Tiananmen Square Massacre
六四事件
Source: Entry: Tiananmen Square Incident of June Fourth
From: Holistic Education Treasure Chest
The June Fourth Tiananmen Square Incident — also known as the June Fourth Incident or the Tiananmen Incident — refers to the bloody government military crackdown on the student movement that occurred in Beijing from the night of June 3 to June 4, 1989. On April 15, 1989, Hu Yaobang died of illness; that evening, Beijing students began holding memorial activities. Under the leadership of some university students, the memorial activities shifted toward demands addressing inflation, unemployment, official corruption, government accountability, press freedom, and freedom of association.
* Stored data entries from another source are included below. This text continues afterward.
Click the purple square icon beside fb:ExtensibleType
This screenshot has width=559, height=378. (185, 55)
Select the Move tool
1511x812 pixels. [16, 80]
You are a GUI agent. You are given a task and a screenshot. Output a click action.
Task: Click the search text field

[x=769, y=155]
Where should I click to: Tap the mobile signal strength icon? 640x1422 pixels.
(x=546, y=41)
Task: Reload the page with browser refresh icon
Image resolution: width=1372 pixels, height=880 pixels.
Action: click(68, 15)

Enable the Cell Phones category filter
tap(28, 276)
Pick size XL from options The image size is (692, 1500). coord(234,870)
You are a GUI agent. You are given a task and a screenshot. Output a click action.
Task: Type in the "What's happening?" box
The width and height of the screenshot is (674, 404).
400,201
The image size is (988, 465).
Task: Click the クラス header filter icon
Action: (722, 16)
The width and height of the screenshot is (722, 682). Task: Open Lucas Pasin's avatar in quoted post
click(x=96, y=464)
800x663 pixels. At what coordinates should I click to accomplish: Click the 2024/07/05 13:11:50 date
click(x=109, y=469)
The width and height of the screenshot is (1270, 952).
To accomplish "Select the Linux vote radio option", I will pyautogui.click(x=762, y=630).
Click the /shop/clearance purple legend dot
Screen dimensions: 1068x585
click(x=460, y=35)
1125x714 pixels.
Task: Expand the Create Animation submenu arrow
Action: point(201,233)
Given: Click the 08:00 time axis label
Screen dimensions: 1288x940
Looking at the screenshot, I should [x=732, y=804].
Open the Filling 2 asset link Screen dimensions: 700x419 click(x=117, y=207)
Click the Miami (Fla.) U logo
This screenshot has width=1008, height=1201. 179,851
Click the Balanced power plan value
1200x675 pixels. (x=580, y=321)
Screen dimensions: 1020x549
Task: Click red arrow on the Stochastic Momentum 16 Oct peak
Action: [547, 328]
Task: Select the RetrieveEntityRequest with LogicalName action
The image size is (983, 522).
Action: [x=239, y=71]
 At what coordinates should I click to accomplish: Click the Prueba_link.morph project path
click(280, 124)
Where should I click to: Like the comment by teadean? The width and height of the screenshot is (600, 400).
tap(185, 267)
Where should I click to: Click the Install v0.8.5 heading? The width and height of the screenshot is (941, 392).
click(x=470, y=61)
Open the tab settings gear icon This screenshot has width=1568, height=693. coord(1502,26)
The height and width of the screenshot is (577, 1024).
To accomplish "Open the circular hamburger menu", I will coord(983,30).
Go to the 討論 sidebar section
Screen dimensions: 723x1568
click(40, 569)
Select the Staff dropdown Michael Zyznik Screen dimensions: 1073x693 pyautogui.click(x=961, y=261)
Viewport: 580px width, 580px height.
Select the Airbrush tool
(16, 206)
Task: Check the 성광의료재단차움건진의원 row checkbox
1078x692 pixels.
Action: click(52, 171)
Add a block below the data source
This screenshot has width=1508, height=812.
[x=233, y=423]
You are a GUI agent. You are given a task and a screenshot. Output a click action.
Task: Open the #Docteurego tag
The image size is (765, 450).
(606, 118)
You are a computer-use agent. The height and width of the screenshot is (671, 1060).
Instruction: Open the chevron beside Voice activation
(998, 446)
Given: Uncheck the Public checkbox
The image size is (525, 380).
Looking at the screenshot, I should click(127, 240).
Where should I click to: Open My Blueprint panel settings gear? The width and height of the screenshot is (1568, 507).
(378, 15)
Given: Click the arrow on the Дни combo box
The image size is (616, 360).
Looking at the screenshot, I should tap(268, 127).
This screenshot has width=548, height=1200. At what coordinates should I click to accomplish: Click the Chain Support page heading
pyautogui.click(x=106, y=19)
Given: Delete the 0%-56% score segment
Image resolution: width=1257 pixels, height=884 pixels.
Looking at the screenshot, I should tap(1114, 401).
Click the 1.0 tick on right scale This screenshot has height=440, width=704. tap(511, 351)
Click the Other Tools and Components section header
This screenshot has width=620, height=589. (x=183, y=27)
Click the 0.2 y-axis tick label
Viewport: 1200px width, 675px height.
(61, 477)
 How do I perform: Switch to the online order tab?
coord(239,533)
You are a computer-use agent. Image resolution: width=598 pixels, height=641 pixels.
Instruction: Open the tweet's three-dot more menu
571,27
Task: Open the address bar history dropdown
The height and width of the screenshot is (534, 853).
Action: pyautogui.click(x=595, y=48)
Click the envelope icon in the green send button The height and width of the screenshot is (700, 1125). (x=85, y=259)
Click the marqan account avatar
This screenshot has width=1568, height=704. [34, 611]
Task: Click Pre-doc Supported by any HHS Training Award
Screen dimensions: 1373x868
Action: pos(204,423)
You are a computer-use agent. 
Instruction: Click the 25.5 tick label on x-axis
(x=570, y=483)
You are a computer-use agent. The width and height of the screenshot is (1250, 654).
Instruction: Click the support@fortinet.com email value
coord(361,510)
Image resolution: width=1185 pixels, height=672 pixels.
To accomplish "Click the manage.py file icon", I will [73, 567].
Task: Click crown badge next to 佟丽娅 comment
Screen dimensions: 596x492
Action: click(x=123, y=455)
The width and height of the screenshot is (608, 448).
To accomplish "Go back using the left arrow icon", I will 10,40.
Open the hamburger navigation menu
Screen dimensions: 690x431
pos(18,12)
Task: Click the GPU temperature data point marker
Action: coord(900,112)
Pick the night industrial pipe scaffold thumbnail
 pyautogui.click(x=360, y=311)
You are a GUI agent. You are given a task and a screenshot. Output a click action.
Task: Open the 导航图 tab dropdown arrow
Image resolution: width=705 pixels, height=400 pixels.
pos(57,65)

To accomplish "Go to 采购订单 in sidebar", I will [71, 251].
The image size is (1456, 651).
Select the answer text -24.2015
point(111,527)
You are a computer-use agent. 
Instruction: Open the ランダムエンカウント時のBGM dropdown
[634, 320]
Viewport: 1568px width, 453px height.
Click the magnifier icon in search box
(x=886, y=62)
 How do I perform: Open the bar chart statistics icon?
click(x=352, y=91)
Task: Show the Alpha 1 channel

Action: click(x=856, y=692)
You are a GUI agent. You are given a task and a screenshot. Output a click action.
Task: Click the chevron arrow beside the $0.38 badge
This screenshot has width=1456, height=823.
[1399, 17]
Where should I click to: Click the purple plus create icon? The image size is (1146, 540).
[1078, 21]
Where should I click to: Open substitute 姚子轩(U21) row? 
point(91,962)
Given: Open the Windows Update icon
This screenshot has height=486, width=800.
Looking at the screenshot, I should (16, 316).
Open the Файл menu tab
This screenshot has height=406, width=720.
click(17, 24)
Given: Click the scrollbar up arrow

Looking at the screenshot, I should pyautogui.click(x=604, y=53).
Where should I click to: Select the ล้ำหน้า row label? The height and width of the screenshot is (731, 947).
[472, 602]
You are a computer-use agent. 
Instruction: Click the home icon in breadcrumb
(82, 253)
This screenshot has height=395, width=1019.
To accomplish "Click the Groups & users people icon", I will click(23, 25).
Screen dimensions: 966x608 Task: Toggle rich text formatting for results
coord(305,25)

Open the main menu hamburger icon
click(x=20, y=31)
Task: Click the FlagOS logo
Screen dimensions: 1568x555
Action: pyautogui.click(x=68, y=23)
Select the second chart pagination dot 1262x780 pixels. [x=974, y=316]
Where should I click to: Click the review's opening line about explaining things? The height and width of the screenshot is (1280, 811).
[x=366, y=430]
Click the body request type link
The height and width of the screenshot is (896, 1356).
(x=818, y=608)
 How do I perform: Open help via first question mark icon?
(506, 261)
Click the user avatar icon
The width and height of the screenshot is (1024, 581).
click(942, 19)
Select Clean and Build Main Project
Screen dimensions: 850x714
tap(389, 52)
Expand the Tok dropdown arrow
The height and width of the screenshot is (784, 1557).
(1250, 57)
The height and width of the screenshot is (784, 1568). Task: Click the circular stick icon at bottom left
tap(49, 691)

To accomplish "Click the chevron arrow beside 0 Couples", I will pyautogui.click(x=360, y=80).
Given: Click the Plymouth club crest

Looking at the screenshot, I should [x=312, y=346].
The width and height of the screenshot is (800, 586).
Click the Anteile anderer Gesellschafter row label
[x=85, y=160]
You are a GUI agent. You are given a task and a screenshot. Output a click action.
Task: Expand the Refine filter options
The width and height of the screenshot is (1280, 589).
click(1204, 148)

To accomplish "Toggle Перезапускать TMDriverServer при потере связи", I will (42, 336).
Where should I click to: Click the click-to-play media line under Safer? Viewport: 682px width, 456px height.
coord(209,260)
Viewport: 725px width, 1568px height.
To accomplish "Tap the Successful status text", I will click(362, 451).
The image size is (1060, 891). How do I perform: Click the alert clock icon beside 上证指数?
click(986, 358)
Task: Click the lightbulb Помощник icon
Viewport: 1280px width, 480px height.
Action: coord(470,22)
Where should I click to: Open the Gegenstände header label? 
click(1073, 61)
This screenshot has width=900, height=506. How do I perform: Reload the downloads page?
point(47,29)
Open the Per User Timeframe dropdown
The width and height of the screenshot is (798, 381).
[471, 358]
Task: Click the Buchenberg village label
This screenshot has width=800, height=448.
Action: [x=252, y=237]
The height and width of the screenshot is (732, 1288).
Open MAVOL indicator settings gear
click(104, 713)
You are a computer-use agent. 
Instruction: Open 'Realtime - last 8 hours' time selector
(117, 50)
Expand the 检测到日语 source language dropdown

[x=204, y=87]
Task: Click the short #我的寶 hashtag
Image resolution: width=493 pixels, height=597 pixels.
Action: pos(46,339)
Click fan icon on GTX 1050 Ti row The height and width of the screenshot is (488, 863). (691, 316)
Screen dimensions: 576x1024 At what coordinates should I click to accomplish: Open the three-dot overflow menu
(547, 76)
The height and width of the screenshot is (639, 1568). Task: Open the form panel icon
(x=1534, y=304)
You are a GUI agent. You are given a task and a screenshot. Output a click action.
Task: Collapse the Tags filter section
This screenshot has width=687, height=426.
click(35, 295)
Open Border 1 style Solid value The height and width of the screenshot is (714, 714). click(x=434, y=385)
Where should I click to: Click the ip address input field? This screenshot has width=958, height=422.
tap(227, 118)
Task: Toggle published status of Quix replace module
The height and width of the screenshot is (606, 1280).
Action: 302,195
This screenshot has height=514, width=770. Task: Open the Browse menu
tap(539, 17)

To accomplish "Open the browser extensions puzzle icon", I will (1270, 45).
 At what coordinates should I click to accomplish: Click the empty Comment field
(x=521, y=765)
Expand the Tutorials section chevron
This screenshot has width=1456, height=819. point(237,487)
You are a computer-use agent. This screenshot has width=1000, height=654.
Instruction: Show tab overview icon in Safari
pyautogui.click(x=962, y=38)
On April 27, students marched, gathering in Tiananmen Square; students in major cities across the country responded. On May 20, Premier Li Peng formally signed a martial-law order, placing Beijing under martial law. This measure, however, inflamed public emotions further; on May 23, approximately one million people held another demonstration in Tiananmen Square. On May 30, a “Goddess of Democracy” statue created by faculty and students of the Central Academy of Fine Arts was erected beside the Monument to the People’s Heroes, bringing the demonstrations to a climax. Not only did students, workers, and residents in China’s major cities join in class boycotts and work stoppages, but overseas media transmitted images to the world via satellite uplink. On the night of June 3, the CCP decided to deploy military forces to suppress and disperse the crowd; violent clashes erupted in and around Tiananmen Square, with troops firing on crowds and even crushing protesters with tanks. By the early hours of June 4, the military had taken control of the square and the crowd was forced to withdraw.
Tags

External Links
- June Fourth Incident (Wikipedia)
- Reconstructing the Truth of June Fourth 25 Years Later (Epoch Times)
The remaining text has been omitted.